DIRECTIONS. The material below holds a span beginning at the line with "Task: Select the NDP13403 part number" and ending at the line with "has height=1568, width=724.". Quote that span exactly, both ends included, and only that span.
(AVAILABLE DATA)
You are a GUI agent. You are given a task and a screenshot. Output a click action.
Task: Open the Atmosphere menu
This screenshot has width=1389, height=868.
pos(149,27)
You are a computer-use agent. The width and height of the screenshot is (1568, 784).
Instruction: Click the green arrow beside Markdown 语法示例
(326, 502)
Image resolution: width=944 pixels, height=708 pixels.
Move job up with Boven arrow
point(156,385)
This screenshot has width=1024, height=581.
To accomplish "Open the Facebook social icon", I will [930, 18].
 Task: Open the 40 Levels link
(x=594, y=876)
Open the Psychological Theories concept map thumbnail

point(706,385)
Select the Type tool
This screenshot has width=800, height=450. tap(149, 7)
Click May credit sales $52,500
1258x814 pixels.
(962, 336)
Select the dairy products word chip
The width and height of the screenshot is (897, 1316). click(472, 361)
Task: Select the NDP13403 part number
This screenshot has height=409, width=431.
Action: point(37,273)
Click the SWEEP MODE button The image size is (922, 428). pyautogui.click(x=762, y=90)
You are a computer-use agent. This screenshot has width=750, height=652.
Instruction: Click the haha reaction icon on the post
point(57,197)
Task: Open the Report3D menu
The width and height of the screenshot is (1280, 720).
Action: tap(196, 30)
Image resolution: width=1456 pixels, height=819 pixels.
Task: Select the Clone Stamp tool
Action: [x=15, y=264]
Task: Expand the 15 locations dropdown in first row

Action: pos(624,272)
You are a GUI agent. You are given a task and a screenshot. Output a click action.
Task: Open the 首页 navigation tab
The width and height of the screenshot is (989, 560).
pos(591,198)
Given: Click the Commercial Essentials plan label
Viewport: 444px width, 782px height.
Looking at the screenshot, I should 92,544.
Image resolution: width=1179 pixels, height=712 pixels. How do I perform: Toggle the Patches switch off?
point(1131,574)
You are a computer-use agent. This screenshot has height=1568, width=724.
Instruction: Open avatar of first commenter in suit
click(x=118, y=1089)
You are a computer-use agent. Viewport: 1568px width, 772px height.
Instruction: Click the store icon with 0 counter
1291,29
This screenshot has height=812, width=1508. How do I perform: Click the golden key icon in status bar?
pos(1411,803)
(End AVAILABLE DATA)
SOLUTION TO THIS PROBLEM.
Task: Select the NDP13403 part number
This screenshot has height=409, width=431.
Action: point(37,273)
Click the SWEEP MODE button The image size is (922, 428). pyautogui.click(x=762, y=90)
You are a computer-use agent. This screenshot has width=750, height=652.
Instruction: Click the haha reaction icon on the post
point(57,197)
Task: Open the Report3D menu
The width and height of the screenshot is (1280, 720).
Action: tap(196, 30)
Image resolution: width=1456 pixels, height=819 pixels.
Task: Select the Clone Stamp tool
Action: [x=15, y=264]
Task: Expand the 15 locations dropdown in first row

Action: pos(624,272)
You are a GUI agent. You are given a task and a screenshot. Output a click action.
Task: Open the 首页 navigation tab
The width and height of the screenshot is (989, 560).
pos(591,198)
Given: Click the Commercial Essentials plan label
Viewport: 444px width, 782px height.
Looking at the screenshot, I should 92,544.
Image resolution: width=1179 pixels, height=712 pixels. How do I perform: Toggle the Patches switch off?
point(1131,574)
You are a computer-use agent. This screenshot has height=1568, width=724.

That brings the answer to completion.